La victoire du Paris Saint-Germain en Ligue des champions aurait dû être synonyme de célébrations et de joie pour les supporters. Pourtant, les incidents survenus dans plusieurs secteurs de la capitale ont profondément choqué Karine Le Marchand, qui n’a pas mâché ses mots pour dénoncer les violences observées après le match.
Le 30 mai, le PSG affrontait Arsenal lors d’une finale très attendue. Après avoir déjà décroché le trophée européen l’année précédente, le club parisien avait une nouvelle occasion d’écrire son histoire. Les joueurs ont finalement réussi leur pari, offrant un deuxième sacre consécutif à leurs supporters.
Dans les heures qui ont suivi la rencontre, l’ambiance festive a toutefois été ternie par plusieurs incidents. Des dégradations ont été signalées dans différents endroits, mobilisant en nombre les forces de l’ordre ainsi que les services de secours.
La soirée a également été marquée par un drame avec le décès d’un jeune homme à la suite d’un accident de motocross sur le périphérique. Un événement qui a contribué à alimenter les nombreuses réactions suscitées par cette nuit mouvementée.
Parmi les personnalités qui ont pris la parole, Karine Le Marchand s’est montrée particulièrement remontée. Après avoir traversé certains quartiers de Paris en voiture, notamment aux abords des Champs-Élysées, l’animatrice a exprimé son exaspération face aux scènes observées.
Selon elle, les auteurs des dégradations ne peuvent plus être excusés sous prétexte de l’euphorie liée à un événement sportif. Elle estime que ces comportements relèvent avant tout de la délinquance.
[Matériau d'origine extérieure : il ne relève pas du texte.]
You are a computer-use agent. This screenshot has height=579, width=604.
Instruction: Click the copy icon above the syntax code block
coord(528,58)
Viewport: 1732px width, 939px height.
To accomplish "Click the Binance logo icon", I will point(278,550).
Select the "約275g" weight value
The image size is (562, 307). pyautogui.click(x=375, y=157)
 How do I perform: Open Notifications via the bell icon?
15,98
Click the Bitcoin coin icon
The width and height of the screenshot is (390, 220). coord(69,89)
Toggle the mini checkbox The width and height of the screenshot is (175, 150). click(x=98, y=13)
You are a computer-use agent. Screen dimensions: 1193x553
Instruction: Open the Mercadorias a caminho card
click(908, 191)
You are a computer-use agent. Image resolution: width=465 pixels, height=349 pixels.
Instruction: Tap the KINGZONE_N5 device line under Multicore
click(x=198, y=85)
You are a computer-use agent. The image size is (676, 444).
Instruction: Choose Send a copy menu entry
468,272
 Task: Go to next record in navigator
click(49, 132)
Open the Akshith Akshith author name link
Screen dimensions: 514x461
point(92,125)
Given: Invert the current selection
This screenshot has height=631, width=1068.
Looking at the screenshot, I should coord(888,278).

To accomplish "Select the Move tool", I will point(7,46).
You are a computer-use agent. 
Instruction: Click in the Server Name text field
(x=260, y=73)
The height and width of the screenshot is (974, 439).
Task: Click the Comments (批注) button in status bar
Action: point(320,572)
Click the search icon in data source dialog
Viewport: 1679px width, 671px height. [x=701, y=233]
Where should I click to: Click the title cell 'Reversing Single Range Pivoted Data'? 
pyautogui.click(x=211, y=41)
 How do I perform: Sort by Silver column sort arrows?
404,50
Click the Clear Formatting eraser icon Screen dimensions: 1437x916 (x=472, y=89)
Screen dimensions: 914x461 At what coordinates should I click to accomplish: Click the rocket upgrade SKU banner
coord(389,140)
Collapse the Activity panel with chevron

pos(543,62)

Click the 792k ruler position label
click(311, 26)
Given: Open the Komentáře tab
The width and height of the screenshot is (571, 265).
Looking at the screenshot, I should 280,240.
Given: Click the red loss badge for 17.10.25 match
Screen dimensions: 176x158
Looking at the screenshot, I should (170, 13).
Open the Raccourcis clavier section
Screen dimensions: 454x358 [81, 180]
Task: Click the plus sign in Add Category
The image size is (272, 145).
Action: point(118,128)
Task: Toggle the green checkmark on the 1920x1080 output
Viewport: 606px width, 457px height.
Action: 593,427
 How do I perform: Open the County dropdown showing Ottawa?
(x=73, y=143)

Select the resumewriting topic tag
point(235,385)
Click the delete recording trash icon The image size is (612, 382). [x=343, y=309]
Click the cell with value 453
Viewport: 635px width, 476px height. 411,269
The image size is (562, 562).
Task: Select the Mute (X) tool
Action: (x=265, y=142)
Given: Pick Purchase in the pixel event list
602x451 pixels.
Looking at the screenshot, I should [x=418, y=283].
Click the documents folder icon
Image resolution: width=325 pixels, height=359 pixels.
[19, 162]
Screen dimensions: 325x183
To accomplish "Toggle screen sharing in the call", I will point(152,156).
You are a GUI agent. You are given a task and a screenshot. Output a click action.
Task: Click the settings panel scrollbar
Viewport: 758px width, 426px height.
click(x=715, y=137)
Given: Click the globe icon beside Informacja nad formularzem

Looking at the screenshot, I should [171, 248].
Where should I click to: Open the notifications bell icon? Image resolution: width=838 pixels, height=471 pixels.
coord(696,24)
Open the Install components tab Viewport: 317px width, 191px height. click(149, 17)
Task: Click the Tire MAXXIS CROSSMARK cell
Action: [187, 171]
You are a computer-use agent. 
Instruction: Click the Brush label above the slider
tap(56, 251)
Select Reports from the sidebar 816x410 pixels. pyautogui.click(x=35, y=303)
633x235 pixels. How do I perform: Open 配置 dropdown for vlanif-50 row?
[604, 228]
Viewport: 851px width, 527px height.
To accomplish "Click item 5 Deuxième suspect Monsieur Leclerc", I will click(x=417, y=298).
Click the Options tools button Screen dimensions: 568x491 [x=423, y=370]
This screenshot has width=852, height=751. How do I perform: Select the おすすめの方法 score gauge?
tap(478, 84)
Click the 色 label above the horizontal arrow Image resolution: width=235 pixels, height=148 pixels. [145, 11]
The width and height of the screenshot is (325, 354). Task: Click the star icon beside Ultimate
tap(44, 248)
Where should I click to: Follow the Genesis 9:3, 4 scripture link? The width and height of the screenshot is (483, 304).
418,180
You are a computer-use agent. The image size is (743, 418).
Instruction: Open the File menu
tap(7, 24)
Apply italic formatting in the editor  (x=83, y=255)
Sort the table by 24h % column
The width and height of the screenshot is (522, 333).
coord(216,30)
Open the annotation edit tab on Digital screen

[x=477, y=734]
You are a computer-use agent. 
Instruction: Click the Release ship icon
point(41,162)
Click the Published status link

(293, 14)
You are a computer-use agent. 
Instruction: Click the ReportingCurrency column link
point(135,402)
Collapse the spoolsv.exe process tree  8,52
« Ces petits cons, quand ils sont contents, ils cassent, et quand ils ne sont pas contents, ils cassent. Ça s’appelle des casseurs tout simplement, ça s’appelle des délinquants », a-t-elle déclaré avec colère.
Très agacée, la présentatrice de L’amour est dans le pré a ensuite réclamé des sanctions plus sévères à l’encontre des responsables. Pour elle, ceux qui causent des dégâts doivent assumer directement les conséquences de leurs actes.
« J’en ai rien à faire de leur origine sociale, j’en ai rien à faire de leur origine. Ils payent, c’est tout ! Combien ils ont pris de taule ? Combien ils doivent donner d’argent à la société ? », a-t-elle lancé.

Karine Le Marchand s’inquiète également des répercussions financières de ces violences. Selon elle, les réparations finissent souvent par être supportées indirectement par l’ensemble des citoyens à travers les assurances ou les impôts.
Cette perspective l’a poussée à exprimer encore davantage son mécontentement. L’animatrice refuse l’idée que les contribuables aient à supporter les conséquences des dégradations commises par une minorité.

« Qui c’est qui va payer ? C’est encore les assurances, c’est encore les impôts, c’est encore moi. Moi, je n’ai pas à payer pour ces cassos. Je suis désolée », a-t-elle affirmé.
Déterminée à faire entendre son point de vue, elle a également insisté sur la nécessité de mettre en place des mesures qui obligeraient les auteurs des violences à rembourser les dommages causés.
« Les casseurs doivent payer au sens large. Ils doivent payer sur leur argent, sur leurs allocs s’ils ont des allocs, sur leur salaire à la source », a-t-elle conclu.
Des déclarations particulièrement musclées qui continuent de faire réagir, alors que le débat autour des débordements liés aux grandes célébrations sportives reste plus que jamais d’actualité.